Ganeti Node OOB Management Framework

Created:

2010-Nov-04

Status:

Implemented

Ganeti-Version:

2.4.0

Objective

Extend Ganeti with Out of Band (OOB) Cluster Node Management Capabilities.

Background

Ganeti currently has no support for Out of Band management of the nodes in a cluster. It relies on the OS running on the nodes and has therefore limited possibilities when the OS is not responding. The command gnt-node powercycle can be issued to attempt a reboot of a node that crashed but there are no means to power a node off and power it back on. Supporting this is very handy in the following situations:

  • Emergency Power Off: During emergencies, time is critical and manual tasks just add latency which can be avoided through automation. If a server room overheats, halting the OS on the nodes is not enough. The nodes need to be powered off cleanly to prevent damage to equipment.

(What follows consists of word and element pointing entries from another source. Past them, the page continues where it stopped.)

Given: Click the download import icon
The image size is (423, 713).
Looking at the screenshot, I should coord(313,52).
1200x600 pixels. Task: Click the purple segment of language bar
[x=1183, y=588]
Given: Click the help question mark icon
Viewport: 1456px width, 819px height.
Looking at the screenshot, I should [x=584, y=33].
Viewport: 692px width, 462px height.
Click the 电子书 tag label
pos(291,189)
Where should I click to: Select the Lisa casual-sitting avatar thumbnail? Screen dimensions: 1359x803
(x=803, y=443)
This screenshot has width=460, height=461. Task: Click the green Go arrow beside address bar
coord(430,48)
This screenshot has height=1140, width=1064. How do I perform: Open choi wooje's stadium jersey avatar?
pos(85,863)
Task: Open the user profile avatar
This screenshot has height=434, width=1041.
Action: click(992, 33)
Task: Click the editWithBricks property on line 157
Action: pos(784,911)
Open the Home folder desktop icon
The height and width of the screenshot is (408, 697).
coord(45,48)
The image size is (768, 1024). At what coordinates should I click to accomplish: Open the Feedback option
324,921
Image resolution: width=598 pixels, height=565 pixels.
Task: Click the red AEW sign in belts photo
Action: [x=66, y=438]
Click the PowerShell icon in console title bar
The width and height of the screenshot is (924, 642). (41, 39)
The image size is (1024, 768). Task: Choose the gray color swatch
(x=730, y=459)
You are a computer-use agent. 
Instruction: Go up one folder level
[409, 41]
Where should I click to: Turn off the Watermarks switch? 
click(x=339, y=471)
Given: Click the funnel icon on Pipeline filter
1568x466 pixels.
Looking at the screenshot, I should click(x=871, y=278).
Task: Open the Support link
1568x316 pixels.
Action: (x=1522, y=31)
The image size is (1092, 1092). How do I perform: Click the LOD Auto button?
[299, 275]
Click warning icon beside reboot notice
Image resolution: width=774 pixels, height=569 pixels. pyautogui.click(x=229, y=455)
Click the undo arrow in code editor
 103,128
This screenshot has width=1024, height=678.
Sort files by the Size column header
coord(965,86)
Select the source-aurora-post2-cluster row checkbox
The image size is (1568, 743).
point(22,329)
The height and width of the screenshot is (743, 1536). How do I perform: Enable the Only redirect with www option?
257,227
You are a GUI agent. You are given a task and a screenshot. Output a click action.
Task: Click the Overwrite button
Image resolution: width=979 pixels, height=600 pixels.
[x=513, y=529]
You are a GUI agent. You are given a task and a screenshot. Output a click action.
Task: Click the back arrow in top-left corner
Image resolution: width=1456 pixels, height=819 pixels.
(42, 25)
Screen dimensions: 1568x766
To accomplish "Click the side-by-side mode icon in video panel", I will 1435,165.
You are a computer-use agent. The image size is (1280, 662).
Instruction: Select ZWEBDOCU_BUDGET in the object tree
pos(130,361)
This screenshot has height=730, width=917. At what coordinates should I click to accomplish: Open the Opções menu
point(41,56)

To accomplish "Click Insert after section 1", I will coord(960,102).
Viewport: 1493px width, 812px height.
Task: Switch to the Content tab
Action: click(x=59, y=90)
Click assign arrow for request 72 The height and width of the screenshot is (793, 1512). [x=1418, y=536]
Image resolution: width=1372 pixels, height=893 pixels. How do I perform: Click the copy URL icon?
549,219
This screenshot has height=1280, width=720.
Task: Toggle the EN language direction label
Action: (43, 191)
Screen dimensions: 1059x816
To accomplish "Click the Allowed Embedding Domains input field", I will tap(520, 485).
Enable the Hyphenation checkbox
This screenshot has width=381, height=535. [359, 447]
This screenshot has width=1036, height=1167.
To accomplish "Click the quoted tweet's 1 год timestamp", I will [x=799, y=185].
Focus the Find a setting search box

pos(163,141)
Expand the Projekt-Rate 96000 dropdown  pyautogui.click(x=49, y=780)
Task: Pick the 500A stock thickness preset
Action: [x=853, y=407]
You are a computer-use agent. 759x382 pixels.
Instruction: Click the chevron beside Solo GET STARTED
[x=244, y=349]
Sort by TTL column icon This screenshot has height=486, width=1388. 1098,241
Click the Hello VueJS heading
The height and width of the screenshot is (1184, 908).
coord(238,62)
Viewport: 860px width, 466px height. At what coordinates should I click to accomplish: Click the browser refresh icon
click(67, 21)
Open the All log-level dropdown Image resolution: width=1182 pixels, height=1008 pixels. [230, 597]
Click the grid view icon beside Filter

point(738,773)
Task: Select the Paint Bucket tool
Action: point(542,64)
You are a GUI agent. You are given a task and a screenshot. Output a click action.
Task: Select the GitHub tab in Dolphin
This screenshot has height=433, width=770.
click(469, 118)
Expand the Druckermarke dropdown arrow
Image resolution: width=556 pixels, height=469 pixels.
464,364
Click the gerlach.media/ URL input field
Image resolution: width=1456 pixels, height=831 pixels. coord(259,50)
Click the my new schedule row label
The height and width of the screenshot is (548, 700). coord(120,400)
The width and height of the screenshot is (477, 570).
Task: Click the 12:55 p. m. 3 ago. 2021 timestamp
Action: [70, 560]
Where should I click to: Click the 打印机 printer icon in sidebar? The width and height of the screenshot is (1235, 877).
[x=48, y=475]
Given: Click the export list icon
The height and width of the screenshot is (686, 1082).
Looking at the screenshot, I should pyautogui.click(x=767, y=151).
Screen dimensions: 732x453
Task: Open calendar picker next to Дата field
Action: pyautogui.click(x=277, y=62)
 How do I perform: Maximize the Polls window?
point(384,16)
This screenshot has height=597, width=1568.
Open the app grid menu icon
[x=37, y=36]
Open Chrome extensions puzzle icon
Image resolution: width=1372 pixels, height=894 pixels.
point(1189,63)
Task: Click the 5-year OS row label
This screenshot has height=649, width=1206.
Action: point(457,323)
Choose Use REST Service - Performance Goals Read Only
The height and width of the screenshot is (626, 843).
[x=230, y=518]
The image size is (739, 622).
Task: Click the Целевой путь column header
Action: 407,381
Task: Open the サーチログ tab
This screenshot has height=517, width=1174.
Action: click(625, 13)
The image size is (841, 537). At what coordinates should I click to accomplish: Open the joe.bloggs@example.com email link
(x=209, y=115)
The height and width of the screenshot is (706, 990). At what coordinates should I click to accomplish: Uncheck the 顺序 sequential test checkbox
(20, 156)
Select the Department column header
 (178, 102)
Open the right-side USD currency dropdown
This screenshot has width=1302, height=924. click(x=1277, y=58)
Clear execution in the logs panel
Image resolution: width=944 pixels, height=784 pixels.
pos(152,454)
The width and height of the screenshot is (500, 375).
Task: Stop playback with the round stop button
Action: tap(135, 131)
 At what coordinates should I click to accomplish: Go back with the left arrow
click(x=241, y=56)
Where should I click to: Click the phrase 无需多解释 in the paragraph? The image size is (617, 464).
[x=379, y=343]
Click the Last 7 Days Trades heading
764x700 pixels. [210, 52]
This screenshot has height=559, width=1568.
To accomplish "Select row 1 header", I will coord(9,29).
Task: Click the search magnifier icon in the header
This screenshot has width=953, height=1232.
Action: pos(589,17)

  • Repairs: In most cases, repairing a node means that the node has to be powered off.

  • Crashes: Software bugs may crash a node. Having an OS independent way to power-cycle a node helps to recover the node without human intervention.

Overview

Ganeti will be extended with OOB capabilities through adding a new Cluster Parameter (--oob-program), a new Node Property (--oob-program), a new Node State (powered) and support in gnt-node for invoking an External Helper Command which executes the actual OOB command (gnt-node <command> nodename ...). The supported commands are: power on, power off, power cycle, power status and health.

Note

The new Node State (powered) is a State of Record (SoR), not a State of World (SoW). The maximum execution time of the External Helper Command will be limited to 60s to prevent the cluster from getting locked for an undefined amount of time.

Detailed Design

New gnt-cluster Parameter

Program: gnt-cluster
Command: modify|init
Parameters: --oob-program
Options: --oob-program: executable OOB program (absolute path)

New gnt-cluster epo Command

Program: gnt-cluster
Command: epo
Parameter: --on --force --groups --all
Options: --on: By default epo turns off, with --on it tries to get the
cluster back online
--force: To force the operation without asking for confirmation
--groups: To operate on groups instead of nodes
--all: To operate on the whole cluster

This is a convenience command to allow easy emergency power off of a whole cluster or part of it. It takes care of all steps needed to get the cluster into a sane state to turn off the nodes.

With --on it does the reverse and tries to bring the rest of the cluster back to life.

Note

The master node is not able to shut itself cleanly down. Therefore, this command will not do all the work on single node clusters. On multi node clusters the command tries to find another master or if that is not possible prepares everything to the point where the user has to shutdown the master node itself alone this applies also to the single node cluster configuration.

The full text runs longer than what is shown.